- SELECTION -
┄┄┄┄┄┄┄┄┄┄┄┄┄┄┄┄┄┄┄┄
The backup dump takes about 20 hours to complete and runs every day (69Gb compressed for a 1.2Tb database)
The load is sometimes pretty high
What I think we could do:
run the dump on another host, it’s the compression part that’s causing most of the CPU usage. Of course this means transferring the total database over the network. Unless it’s on the same VM server, maybe? Or give it more processors?
remove some data that we don’t need to store and avoid storing it in the future. The most frequent topic in the DB since 2024 is org.fedoraproject.prod.github.check_run, do we really want that? The next ones are org.fedoraproject.prod.copr.{build.start,build.stop,chroot.start}. I understand that we’d want to have build.start and build.stop, but maybe we can drop chroot.start. We may want to sit down and choose what we want to keep and what we don’t.
use materialized views and/or tweak PostgreSQL / TimescaleDB, and adjust the Datanommer code. I’m not sure this will be enough to solve the issue.
Do we have a host to let the dump run on? I would prefer just moving the load to another machine before removing any data from database. But if we have topics that don’t make sense to archive I’m not against it.
At the moment the compressor (pxz) is running with -T4 which makes it use all 4 CPUs. Maybe we could run it with -T2 instead to leave some CPU power to the actual database? Or run the whole backup script with a high nice & ionice? The risk, of course, is that it starts taking more than 24h to complete. But that’s an issue we’ll have to face soonish anyway, I’d say.
If we had unlimited disk space and unlimited CPU power, I would recommend running a read-only mirror of the datanommer DB for Badges to hammer.
So, I am not a fan of adding shards/warm spares unless we can engineer it much better than the last time I tired it (which is possible, but I don’t think it’s a quick/easy thing).
The biggest problem was that you had to do manual things… you couldn’t just reboot one host and have it rejoin and everything was good. You had to failover, and resetup replication when re-adding, etc. Anyhow, I am sure it’s better, but it will need careful planning.
In the mean time:
Wow. That vm only has 8 cpus? I’m fine right now to bump it to say… 32?
We could double memory too, or I guess thats not a bottleneck.
I could live migrate this vm to a new virthost. That might give it better i/o and faster cpu. It should in theory be completely transparent… just take a while copying all that storage.
We do need to move this db to rhel9 anyhow. We could do 0 1 or 2 of the above in the mean time, then get it migrated to rhel9? I know rhel9 has newer postgres thats much nicer, but I don’t know if there’s newer timescaledb versions that would help us any there?
Finally longer term, I am not sure what the answer is… things are just going to grow, so we need to figure out some way to scale it out…
If the compression is most of the issue, then maybe use a different compression algorithm? XZ is one of the most computationally expensive compression algorithms, much moreso than alternatives like zstd.
Or, if it’s using level 9 or something, drop it down to a lower compression level. For highly-structured data it might not make much difference to file size but could save a lot of compression time.
I’m pretty sure that would help, yeah. Memory does not seem to be the bottleneck though.
Better IO sounds nice indeed.
Maybe add the CPUs since that’s the most transparent, and then migrate to RHEL9 on a new virthost?
┄┄┄┄┄┄┄┄┄┄┄┄┄┄┄┄┄┄┄┄
- Text and element-pointing records -

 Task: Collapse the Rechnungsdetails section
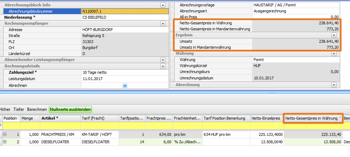point(162,66)
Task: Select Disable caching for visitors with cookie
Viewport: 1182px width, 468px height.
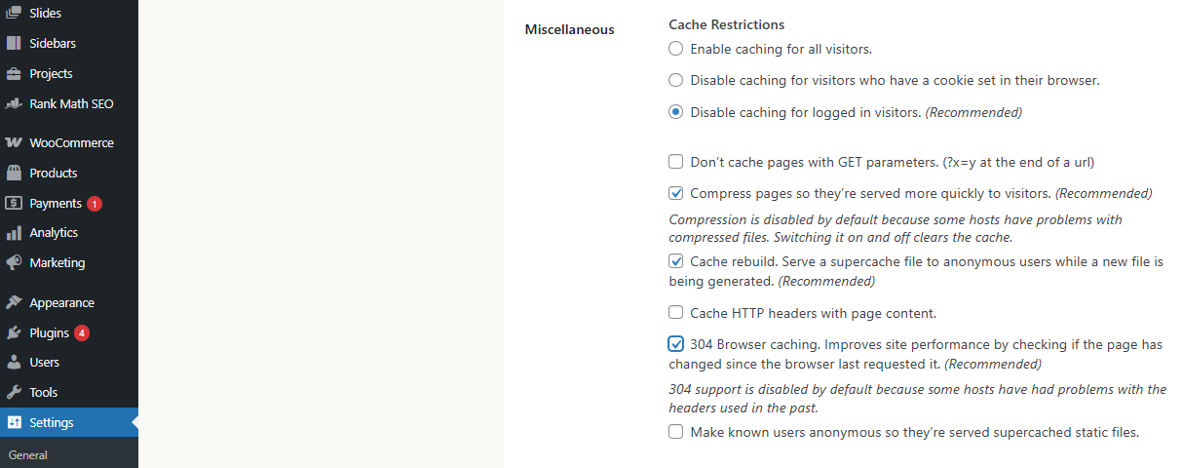Action: coord(676,81)
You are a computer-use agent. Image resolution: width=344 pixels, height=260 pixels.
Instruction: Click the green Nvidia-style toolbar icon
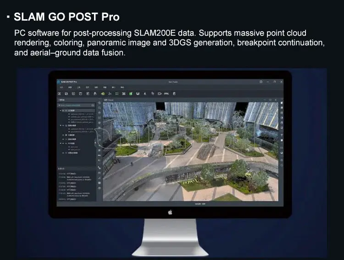tap(102, 94)
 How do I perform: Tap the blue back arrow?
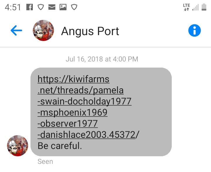[16, 30]
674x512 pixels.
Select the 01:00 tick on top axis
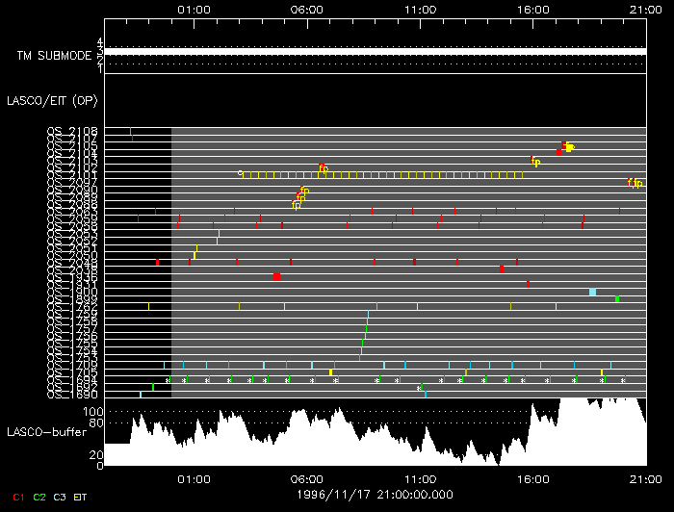coord(194,8)
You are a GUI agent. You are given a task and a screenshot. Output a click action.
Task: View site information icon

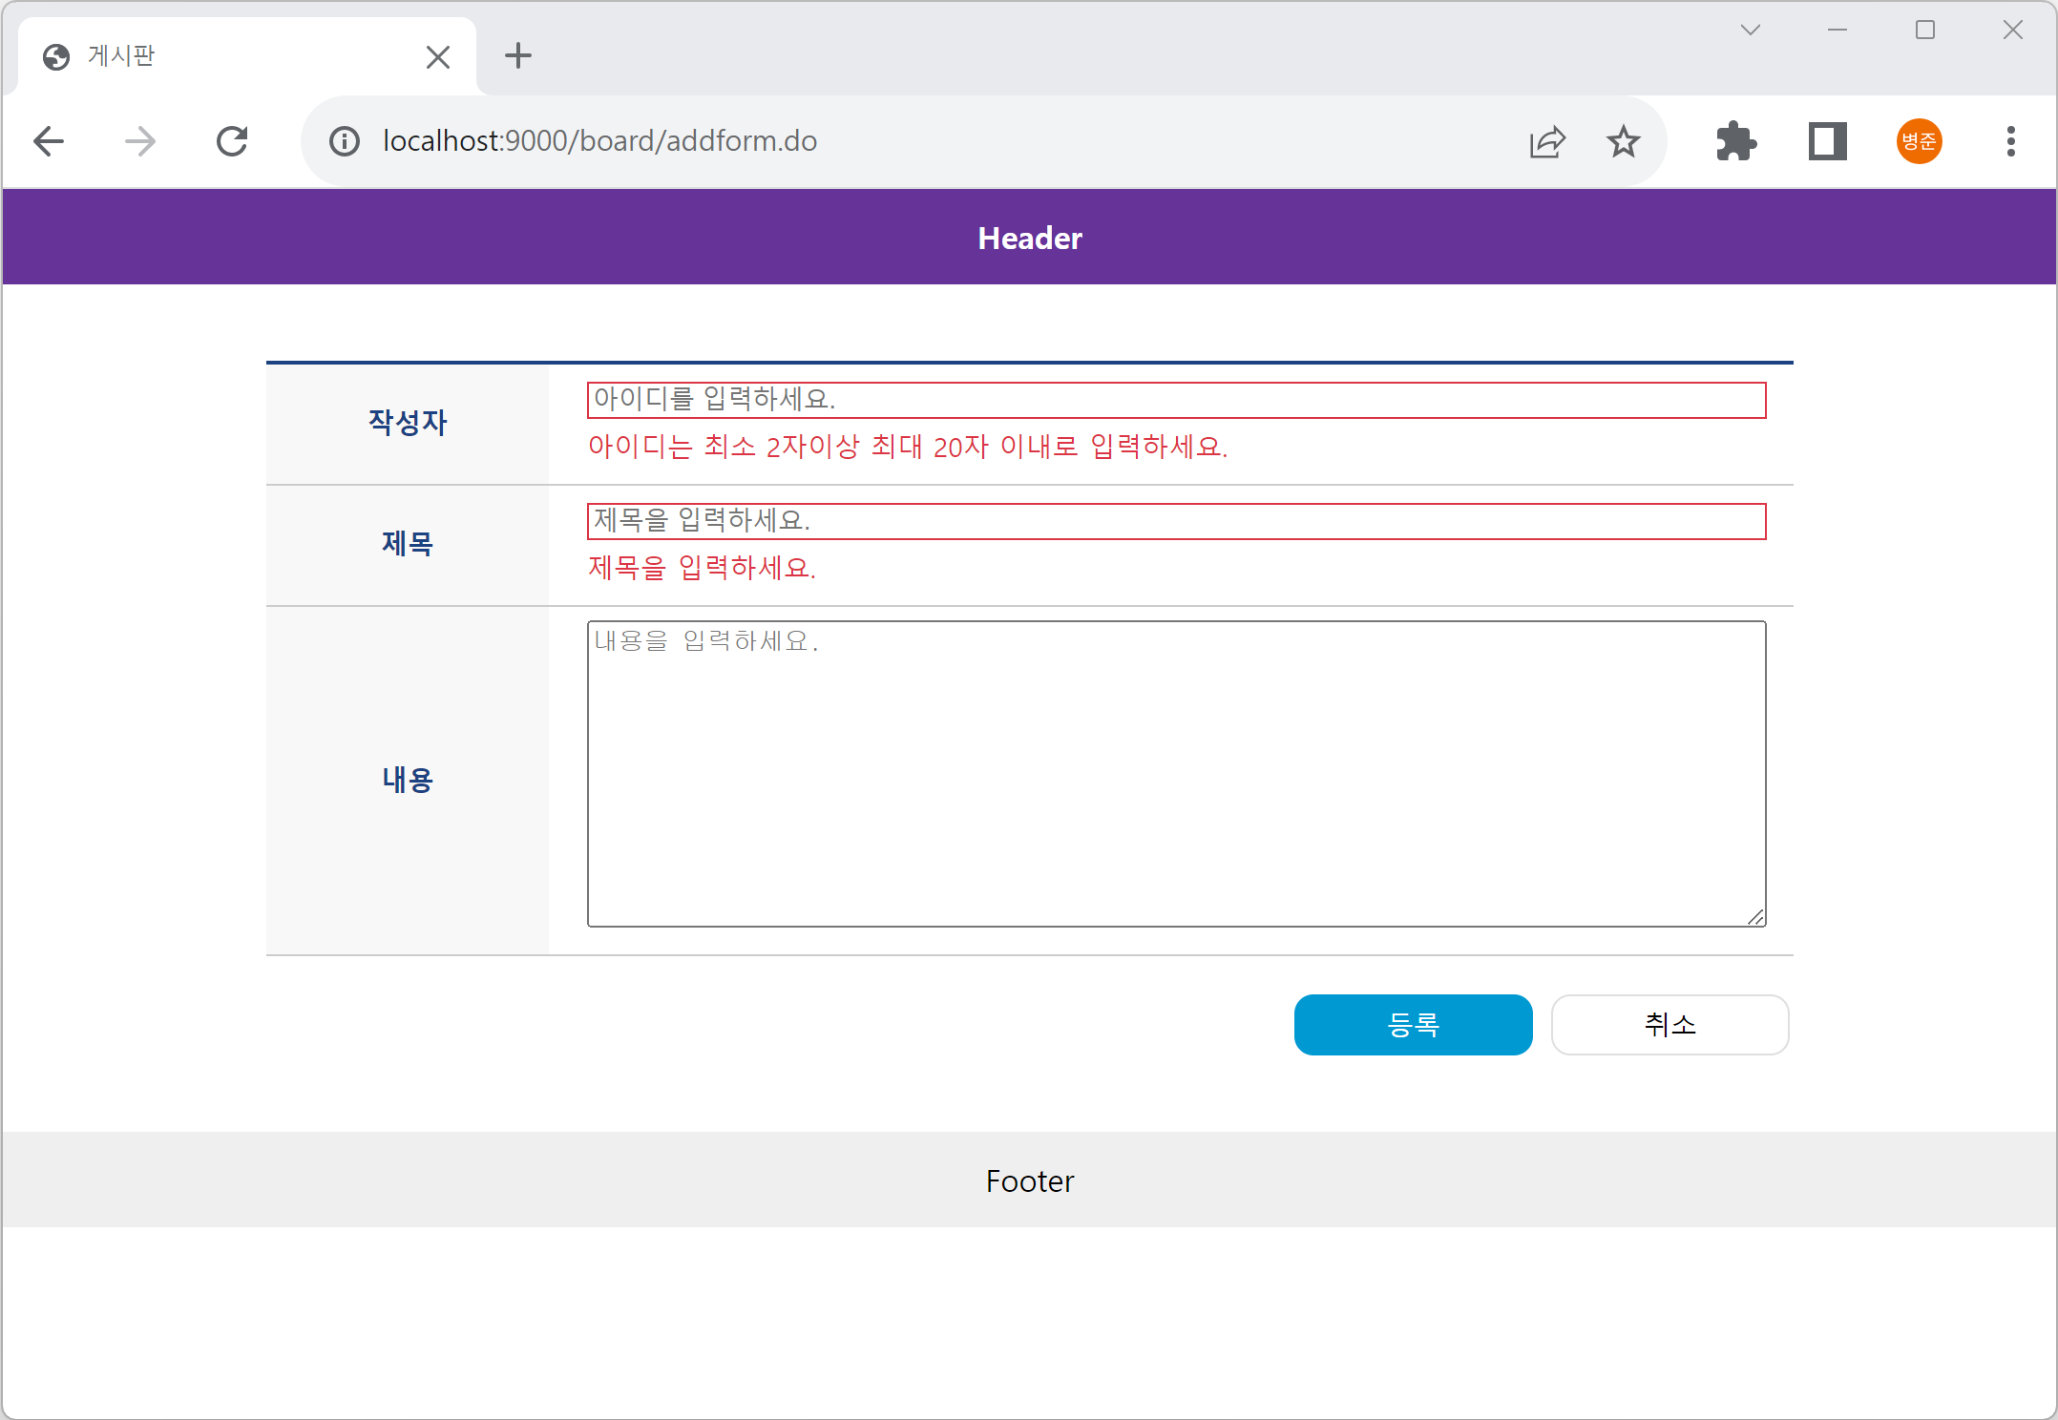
┄┄┄┄┄┄┄┄┄┄┄┄┄┄┄┄┄┄┄┄
- SET EXERCISE -
Copy the stretch of the database backup discussion from "The load is" through "solve the issue.", replacing "CPU usage" with "processor load".

- EXPECTED ANSWER -
The load is sometimes pretty high
What I think we could do:
run the dump on another host, it’s the compression part that’s causing most of the processor load. Of course this means transferring the total database over the network. Unless it’s on the same VM server, maybe? Or give it more processors?
remove some data that we don’t need to store and avoid storing it in the future. The most frequent topic in the DB since 2024 is org.fedoraproject.prod.github.check_run, do we really want that? The next ones are org.fedoraproject.prod.copr.{build.start,build.stop,chroot.start}. I understand that we’d want to have build.start and build.stop, but maybe we can drop chroot.start. We may want to sit down and choose what we want to keep and what we don’t.
use materialized views and/or tweak PostgreSQL / TimescaleDB, and adjust the Datanommer code. I’m not sure this will be enough to solve the issue.